• _WHAT IS EXPECTED_: Would you reproduce the entries that follow exactly as they appear?

• _SOURCE MATERIAL_:
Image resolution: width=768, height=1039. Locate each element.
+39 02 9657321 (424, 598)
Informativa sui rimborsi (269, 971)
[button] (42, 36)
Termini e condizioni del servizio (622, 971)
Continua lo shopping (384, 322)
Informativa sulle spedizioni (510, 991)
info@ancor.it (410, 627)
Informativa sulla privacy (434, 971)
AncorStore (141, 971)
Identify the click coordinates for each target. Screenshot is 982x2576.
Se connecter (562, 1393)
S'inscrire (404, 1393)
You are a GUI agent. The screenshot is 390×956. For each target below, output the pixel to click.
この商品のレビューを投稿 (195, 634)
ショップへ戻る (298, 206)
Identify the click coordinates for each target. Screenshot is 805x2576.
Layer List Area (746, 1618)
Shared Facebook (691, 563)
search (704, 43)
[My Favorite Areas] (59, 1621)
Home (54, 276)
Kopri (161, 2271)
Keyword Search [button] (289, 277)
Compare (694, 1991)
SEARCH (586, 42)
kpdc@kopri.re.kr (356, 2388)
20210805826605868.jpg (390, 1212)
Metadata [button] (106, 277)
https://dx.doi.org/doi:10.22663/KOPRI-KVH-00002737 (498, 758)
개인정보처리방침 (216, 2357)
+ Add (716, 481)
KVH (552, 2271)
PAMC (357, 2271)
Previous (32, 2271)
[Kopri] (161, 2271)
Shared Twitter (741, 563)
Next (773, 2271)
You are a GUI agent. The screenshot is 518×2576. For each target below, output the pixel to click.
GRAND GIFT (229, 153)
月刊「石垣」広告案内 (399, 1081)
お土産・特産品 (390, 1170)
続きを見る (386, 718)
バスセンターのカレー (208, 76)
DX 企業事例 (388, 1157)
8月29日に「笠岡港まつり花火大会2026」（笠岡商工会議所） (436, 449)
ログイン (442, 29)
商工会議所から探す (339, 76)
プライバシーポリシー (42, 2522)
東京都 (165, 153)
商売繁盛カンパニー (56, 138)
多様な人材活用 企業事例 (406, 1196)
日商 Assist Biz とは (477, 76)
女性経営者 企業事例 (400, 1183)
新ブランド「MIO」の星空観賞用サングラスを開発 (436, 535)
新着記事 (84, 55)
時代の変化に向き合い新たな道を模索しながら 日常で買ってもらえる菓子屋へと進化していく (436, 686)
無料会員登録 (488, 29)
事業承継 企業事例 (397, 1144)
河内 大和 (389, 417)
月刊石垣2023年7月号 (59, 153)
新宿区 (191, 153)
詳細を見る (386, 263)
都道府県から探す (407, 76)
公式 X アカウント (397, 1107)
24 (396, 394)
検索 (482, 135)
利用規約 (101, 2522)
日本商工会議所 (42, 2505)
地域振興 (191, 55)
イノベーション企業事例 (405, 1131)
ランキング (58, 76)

• _SOLUTION TO THE PROBLEM_:
Image resolution: width=768, height=1039. Locate each element.
+39 02 9657321 (424, 598)
Informativa sui rimborsi (269, 971)
[button] (42, 36)
Termini e condizioni del servizio (622, 971)
Continua lo shopping (384, 322)
Informativa sulle spedizioni (510, 991)
info@ancor.it (410, 627)
Informativa sulla privacy (434, 971)
AncorStore (141, 971)
Identify the click coordinates for each target. Screenshot is 982x2576.
Se connecter (562, 1393)
S'inscrire (404, 1393)
You are a GUI agent. The screenshot is 390×956. For each target below, output the pixel to click.
この商品のレビューを投稿 (195, 634)
ショップへ戻る (298, 206)
Identify the click coordinates for each target. Screenshot is 805x2576.
Layer List Area (746, 1618)
Shared Facebook (691, 563)
search (704, 43)
[My Favorite Areas] (59, 1621)
Home (54, 276)
Kopri (161, 2271)
Keyword Search [button] (289, 277)
Compare (694, 1991)
SEARCH (586, 42)
kpdc@kopri.re.kr (356, 2388)
20210805826605868.jpg (390, 1212)
Metadata [button] (106, 277)
https://dx.doi.org/doi:10.22663/KOPRI-KVH-00002737 (498, 758)
개인정보처리방침 (216, 2357)
+ Add (716, 481)
KVH (552, 2271)
PAMC (357, 2271)
Previous (32, 2271)
[Kopri] (161, 2271)
Shared Twitter (741, 563)
Next (773, 2271)
You are a GUI agent. The screenshot is 518×2576. For each target below, output the pixel to click.
GRAND GIFT (229, 153)
月刊「石垣」広告案内 (399, 1081)
お土産・特産品 (390, 1170)
続きを見る (386, 718)
バスセンターのカレー (208, 76)
DX 企業事例 (388, 1157)
8月29日に「笠岡港まつり花火大会2026」（笠岡商工会議所） (436, 449)
ログイン (442, 29)
商工会議所から探す (339, 76)
プライバシーポリシー (42, 2522)
東京都 (165, 153)
商売繁盛カンパニー (56, 138)
多様な人材活用 企業事例 (406, 1196)
日商 Assist Biz とは (477, 76)
女性経営者 企業事例 (400, 1183)
新ブランド「MIO」の星空観賞用サングラスを開発 (436, 535)
新着記事 (84, 55)
時代の変化に向き合い新たな道を模索しながら 日常で買ってもらえる菓子屋へと進化していく (436, 686)
無料会員登録 (488, 29)
事業承継 企業事例 (397, 1144)
河内 大和 (389, 417)
月刊石垣2023年7月号 (59, 153)
新宿区 (191, 153)
詳細を見る (386, 263)
都道府県から探す (407, 76)
公式 X アカウント (397, 1107)
24 (396, 394)
検索 (482, 135)
利用規約 (101, 2522)
日本商工会議所 (42, 2505)
地域振興 (191, 55)
イノベーション企業事例 (405, 1131)
ランキング (58, 76)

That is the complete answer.